Pulsatile Portal Vein Insulin Delivery Enhances Hepatic Insulin Action and Signaling

• Published in: Diabetes (New York, N.Y.) Vol. 61; no. 9; pp. 2269 - 2279
• Main Authors: MATVEYENKO, Aleksey V, LIUWANTARA, David, BUTLER, Peter C, GURLO, Tatyana, KIRAKOSSIAN, David, DALLA MAN, Chiara, COBELLI, Claudio, WHITE, Morris F, COPPS, Kyle D, VOLPI, Elena, FUJITA, Satoshi
• Format: Journal Article
• Language: English
• Published: Alexandria, VA American Diabetes Association 01.09.2012
• Subjects: Analysis; Animals; Biological and medical sciences; Biopsy; Blood Glucose - metabolism; Catheters; Diabetes; Diabetes mellitus; Diabetes Mellitus, Experimental; Diabetes Mellitus, Type 2 - physiopathology; Diabetes.
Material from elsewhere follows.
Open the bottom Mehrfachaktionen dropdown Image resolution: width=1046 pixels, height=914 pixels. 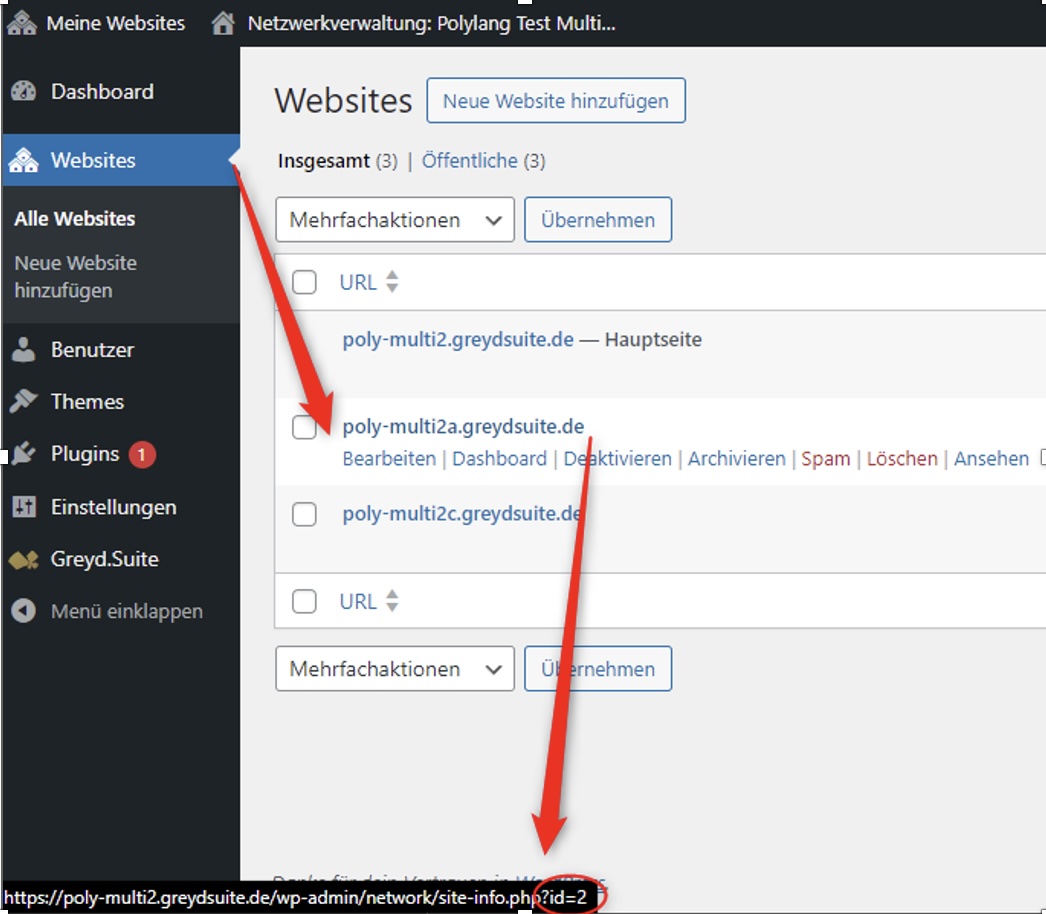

Impaired glucose tolerance; Dogs; Dosage and administration; Endocrine pancreas. Apud cells (diseases); Endocrinopathies; Etiopathogenesis. Screening. Investigations. Target tissue resistance; Forkhead Transcription Factors - metabolism; Glucagon; Glucokinase - metabolism; Glucose; Insulin; Insulin - administration & dosage; Insulin - metabolism; Insulin - physiology; Insulin Receptor Substrate Proteins - metabolism; Insulin resistance; Insulin Resistance - physiology; Insulin Secretion; Laboratories; Liver - physiology; Male; Medical sciences; Metabolism; Nerve Tissue Proteins - metabolism; Physiology; Portal Vein; Proto-Oncogene Proteins c-akt - metabolism; Rats; Rats, Sprague-Dawley; Signal Transduction - physiology; Veins & arteries; California; Los Angeles California; United States > US; Endocrinopathy; Signal transduction; Pancreatic hormone; Pulsatile; Diabetes mellitus; Portal vein; Insulin
• ISSN: 0012-1797; 1939-327X
• DOI: 10.2337/db11-1462

Insulin is secreted as discrete insulin secretory bursts at ~5-min intervals into the hepatic portal vein, these pulses being attenuated early in the development of type 1 and type 2 diabetes mellitus (T2DM). Intraportal insulin infusions (pulsatile, constant, or reproducing that in T2DM) indicated that the pattern of pulsatile insulin secretion delivered via the portal vein is important for hepatic insulin action and, therefore, presumably for hepatic insulin signaling. To test this, we examined hepatic insulin signaling in rat livers exposed to the same three patterns of portal vein insulin delivery by use of sequential liver biopsies in anesthetized rats. Intraportal delivery of insulin in a constant versus pulsatile pattern led to delayed and impaired activation of hepatic insulin receptor substrate (IRS)-1 and IRS-2 signaling, impaired activation of downstream insulin signaling effector molecules AKT and Foxo1, and decreased expression of glucokinase (Gck). We further established that hepatic Gck expression is decreased in the HIP rat model of T2DM, a defect that correlated with a progressive defect of pulsatile insulin secretion. We conclude that the physiological pulsatile pattern of insulin delivery is important in hepatic insulin signaling and glycemic control. Hepatic insulin resistance in diabetes is likely in part due to impaired pulsatile insulin secretion.